As told in the Tim Burton / Johnny Depp biopic "Ed Wood" (1994), the film producer George Weiss, who in 1948 produced an exploitation film titled “Test Tube Babies” (also known as “Blessed Are They,” and “Sins of Love”) simply wanted to exploit the story, but after Jorgensen turned down offers from Weiss to star in a film, Wood used his own transvestism to persuade Weiss he was the best qualified to make the film – inevitably, Wood stars in the title role, under the pseudonym Lyle Talbot. 

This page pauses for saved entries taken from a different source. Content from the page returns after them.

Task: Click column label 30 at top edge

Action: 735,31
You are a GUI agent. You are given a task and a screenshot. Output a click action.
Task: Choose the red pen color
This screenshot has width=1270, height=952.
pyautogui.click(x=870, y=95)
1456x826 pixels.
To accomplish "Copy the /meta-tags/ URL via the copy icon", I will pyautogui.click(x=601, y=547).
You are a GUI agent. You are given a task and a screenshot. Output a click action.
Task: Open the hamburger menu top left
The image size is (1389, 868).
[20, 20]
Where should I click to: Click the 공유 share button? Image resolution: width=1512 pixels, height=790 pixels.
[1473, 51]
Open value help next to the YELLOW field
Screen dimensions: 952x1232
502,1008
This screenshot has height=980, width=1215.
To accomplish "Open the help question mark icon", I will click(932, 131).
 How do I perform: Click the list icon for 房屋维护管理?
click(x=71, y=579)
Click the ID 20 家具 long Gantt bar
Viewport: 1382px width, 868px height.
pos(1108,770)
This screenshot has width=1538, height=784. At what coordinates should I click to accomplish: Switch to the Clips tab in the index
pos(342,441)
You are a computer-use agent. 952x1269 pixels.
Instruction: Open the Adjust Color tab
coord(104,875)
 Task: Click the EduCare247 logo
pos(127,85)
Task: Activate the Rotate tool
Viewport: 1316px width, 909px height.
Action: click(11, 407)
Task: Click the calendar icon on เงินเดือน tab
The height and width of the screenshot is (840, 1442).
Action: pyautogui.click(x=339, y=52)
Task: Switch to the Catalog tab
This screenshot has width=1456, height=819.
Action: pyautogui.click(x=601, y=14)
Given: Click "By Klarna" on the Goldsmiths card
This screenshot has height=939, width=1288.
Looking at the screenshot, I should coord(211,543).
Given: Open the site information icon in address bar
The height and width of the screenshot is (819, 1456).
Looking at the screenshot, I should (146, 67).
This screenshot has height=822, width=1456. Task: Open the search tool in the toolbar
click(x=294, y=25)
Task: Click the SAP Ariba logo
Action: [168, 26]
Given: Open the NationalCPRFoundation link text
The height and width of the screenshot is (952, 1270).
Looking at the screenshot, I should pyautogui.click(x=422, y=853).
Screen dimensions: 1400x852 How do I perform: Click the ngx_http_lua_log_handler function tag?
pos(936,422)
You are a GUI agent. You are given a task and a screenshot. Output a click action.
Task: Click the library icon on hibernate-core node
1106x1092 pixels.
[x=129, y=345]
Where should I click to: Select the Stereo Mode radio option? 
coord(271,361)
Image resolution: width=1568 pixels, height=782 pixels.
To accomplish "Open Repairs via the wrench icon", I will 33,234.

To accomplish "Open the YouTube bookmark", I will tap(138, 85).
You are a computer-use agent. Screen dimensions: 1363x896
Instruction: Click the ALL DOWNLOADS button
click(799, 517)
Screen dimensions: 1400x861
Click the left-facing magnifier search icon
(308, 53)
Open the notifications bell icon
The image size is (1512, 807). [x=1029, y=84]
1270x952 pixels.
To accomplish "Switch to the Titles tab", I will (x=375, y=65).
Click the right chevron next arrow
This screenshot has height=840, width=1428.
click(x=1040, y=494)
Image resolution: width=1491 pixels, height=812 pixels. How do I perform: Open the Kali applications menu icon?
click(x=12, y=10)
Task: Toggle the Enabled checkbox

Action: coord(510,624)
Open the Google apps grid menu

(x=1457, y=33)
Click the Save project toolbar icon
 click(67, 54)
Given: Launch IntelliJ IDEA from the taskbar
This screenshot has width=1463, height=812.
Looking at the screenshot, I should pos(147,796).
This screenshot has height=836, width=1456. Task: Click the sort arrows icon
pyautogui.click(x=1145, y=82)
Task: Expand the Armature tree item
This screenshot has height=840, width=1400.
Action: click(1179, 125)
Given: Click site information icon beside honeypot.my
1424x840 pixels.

“Glen or Glenda” a schizophrenic mix of melodrama and the supernatural, made in just four days, which is mostly about transvestism, with a transgender story stuck on the end, “Alan or Anne,” to meet the original request for a sex-change film. A dream sequence in which Glen has to decide to tell his fiancée about "Glenda," which is really all the plot is for the film, features both clamouring hands and a literal Devil. Some bondage scenes, unwittingly making their own commentary on gender roles, were added by the producer, mostly to pad out the running time to just over an hour. Throw in lots of asides about opinions on gender from different times, or people talking over stock footage, and pepper it further with Bela Lugosi, a perennial staple of Wood’s films, talking about being beware of the big green dragon that sits on your doorstep, because he eats little boys.

"Glen or Glenda" comes from a man whose wish to tell a story is blighted by his actual ability, but succeeding in grabbing your attention, as portrayed by Depp in the biopic. But, when taken seriously, the film succeeds in attempting to discuss a complicated issue, even if it then talks about how tight hats make men bald, providing a motive for making women's clothing fit better for women, or something like that. What this film says turns out to be amazing. Bela Lugosi, as "The Scientist," plays an over-arching narrator, albeit one who sounds like he is in the wrong film: 


"Man's constant groping of things unknown, drawing from the endless reaches of time, brings to light many startling things. Startling because they seem new...sudden...but most are not new to the signs of the ages. A life...is begun! People...all going somewhere. All with their own thoughts, their own ideas. All with their own personalities. One is wrong because he does right...one is right because he does wrong. Pull the strings! Dance to that, which one is created for. A new day is begun. A new life is begun. A life...is ended." 

Just like Glen has to cut through prejudice, you have to give "Glen or Glenda" the proper attention to see past the surface, and find something unexpectedly brilliant and brave. Just as Glen's sister said his brother's transvestism is hard to believe but, her co-worker tells her that it may just be hard for you to accept - it doesn't mean you choose not to understand. For the good of everyone, let's simply agree with Glen's fiancée, because it is the most human thing to say - "I don't fully understand this, but maybe together we can work it out."